--- THE PROBLEM ---
Each line from the one containing "Task: Open Informations" through the end of the entries below must be output exactly; no other line belongs.
==== SOURCE RECORDS ====
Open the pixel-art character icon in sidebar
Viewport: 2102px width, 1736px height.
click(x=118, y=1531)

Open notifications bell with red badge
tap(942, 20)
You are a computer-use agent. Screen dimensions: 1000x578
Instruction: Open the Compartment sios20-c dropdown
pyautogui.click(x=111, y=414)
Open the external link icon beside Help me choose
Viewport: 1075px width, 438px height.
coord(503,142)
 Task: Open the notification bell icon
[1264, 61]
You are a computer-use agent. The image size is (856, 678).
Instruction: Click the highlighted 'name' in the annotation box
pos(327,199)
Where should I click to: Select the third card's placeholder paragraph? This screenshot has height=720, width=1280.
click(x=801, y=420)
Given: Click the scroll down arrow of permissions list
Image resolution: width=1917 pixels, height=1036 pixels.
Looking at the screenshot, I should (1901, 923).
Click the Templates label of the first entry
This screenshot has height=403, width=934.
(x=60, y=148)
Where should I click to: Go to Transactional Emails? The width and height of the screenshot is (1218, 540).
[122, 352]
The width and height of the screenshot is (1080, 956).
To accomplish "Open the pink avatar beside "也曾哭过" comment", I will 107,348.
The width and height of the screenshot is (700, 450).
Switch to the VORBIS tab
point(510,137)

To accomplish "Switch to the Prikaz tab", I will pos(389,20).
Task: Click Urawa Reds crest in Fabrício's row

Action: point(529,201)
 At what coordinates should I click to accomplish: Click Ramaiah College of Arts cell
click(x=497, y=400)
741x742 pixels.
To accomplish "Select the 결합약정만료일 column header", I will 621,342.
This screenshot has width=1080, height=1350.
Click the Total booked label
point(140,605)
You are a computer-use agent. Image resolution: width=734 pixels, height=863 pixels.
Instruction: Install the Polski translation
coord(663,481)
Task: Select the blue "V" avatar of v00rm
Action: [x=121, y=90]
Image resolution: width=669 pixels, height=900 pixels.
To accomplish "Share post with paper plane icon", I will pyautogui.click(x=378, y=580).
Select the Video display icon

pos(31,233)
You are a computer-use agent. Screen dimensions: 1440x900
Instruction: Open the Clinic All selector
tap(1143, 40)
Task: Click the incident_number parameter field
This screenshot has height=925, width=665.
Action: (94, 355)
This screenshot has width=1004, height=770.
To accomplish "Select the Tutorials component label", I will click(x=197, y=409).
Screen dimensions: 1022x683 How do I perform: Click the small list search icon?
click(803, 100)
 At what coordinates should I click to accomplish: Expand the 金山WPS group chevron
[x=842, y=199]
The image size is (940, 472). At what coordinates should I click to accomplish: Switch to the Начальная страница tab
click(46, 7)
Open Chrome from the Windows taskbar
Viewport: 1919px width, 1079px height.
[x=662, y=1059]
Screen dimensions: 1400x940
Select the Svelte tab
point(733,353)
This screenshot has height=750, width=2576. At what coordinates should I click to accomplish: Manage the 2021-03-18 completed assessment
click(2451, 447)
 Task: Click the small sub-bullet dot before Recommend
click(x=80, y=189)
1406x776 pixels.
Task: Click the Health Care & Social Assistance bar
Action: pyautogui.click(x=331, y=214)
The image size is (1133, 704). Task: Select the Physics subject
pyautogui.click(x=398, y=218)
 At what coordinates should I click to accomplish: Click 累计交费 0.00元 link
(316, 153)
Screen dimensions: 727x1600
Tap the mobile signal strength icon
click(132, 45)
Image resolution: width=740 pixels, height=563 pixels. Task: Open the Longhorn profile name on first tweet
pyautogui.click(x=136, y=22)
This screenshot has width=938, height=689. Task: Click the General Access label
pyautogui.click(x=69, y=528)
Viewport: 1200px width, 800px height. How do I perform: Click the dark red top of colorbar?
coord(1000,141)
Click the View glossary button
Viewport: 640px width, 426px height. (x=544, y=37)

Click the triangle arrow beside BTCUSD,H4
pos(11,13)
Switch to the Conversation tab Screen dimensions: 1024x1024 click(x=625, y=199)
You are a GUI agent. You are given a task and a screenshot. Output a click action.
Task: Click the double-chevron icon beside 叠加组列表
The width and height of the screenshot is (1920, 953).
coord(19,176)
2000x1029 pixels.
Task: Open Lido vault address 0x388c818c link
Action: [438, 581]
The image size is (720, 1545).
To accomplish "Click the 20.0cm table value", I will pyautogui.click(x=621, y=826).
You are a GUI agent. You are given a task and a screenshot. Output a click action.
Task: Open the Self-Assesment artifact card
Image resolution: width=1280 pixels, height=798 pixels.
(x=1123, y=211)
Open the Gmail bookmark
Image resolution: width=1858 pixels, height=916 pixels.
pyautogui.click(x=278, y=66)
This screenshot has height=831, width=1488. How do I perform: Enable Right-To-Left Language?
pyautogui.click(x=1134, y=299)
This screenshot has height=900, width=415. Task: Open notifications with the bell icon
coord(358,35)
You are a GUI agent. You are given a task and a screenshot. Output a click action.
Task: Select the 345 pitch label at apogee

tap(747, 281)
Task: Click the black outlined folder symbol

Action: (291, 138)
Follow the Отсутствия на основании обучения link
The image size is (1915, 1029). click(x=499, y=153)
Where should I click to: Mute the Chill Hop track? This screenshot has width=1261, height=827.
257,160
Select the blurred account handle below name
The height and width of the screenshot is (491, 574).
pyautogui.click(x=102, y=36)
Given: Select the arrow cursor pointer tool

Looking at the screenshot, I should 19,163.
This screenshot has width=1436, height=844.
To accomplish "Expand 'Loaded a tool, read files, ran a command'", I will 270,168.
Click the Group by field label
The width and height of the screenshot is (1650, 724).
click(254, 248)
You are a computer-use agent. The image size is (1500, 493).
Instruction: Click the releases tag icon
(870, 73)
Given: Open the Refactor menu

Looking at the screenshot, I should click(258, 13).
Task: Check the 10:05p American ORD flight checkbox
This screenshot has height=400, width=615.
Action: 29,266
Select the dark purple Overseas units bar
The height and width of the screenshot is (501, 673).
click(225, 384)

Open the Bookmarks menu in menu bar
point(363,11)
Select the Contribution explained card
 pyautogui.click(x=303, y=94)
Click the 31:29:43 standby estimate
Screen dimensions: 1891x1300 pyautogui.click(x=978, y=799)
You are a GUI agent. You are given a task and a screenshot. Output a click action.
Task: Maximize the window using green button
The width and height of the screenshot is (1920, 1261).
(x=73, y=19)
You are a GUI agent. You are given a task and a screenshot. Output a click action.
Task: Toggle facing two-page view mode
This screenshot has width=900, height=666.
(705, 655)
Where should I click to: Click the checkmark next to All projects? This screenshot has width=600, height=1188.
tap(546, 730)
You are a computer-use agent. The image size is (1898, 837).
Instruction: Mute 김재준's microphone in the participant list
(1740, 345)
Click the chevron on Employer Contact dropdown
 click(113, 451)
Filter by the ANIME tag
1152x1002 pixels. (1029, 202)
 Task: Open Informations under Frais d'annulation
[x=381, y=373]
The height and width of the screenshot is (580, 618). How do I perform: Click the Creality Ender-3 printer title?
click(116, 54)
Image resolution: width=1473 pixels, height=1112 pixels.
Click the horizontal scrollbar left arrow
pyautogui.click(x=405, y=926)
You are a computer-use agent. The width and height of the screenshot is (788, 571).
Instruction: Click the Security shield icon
====
--- RESPONSE ---
 Task: Open Informations under Frais d'annulation
[x=381, y=373]
The height and width of the screenshot is (580, 618). How do I perform: Click the Creality Ender-3 printer title?
click(116, 54)
Image resolution: width=1473 pixels, height=1112 pixels.
Click the horizontal scrollbar left arrow
pyautogui.click(x=405, y=926)
You are a computer-use agent. The width and height of the screenshot is (788, 571).
Instruction: Click the Security shield icon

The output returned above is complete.